Activity ->
Wherever the line with "Screen dimensions: 507x393" sits in the listing below, transcribe from it up to and including the line with "Task: Choose Continue with Microsoft Account", exactly, and leave the remaining lines out.

╭──

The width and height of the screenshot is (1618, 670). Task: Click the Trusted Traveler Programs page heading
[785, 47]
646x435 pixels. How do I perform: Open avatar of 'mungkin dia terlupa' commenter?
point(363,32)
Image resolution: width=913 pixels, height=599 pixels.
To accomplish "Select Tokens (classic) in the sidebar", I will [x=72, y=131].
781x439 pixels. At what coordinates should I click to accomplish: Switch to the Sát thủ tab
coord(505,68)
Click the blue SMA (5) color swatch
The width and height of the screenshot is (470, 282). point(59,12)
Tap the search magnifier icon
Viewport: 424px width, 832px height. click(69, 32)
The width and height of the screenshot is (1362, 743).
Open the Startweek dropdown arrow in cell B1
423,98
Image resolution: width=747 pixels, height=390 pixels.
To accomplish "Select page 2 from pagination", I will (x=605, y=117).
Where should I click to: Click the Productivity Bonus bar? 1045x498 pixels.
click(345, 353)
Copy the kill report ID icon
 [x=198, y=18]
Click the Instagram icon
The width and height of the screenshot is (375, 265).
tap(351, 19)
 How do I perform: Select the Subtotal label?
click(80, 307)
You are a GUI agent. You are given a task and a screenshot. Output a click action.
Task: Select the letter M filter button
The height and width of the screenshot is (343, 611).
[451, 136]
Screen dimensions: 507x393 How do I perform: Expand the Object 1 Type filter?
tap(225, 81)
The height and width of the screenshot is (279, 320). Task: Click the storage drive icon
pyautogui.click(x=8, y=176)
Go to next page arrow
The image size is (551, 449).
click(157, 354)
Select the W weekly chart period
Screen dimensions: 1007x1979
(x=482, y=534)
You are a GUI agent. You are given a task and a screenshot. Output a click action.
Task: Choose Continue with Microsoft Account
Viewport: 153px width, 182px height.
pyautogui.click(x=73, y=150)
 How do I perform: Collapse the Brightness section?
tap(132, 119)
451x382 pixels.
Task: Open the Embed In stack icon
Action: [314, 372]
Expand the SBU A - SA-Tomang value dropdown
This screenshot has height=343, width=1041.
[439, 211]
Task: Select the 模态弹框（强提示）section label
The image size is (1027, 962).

╰──

Written answer ->
Screen dimensions: 507x393 How do I perform: Expand the Object 1 Type filter?
tap(225, 81)
The height and width of the screenshot is (279, 320). Task: Click the storage drive icon
pyautogui.click(x=8, y=176)
Go to next page arrow
The image size is (551, 449).
click(157, 354)
Select the W weekly chart period
Screen dimensions: 1007x1979
(x=482, y=534)
You are a GUI agent. You are given a task and a screenshot. Output a click action.
Task: Choose Continue with Microsoft Account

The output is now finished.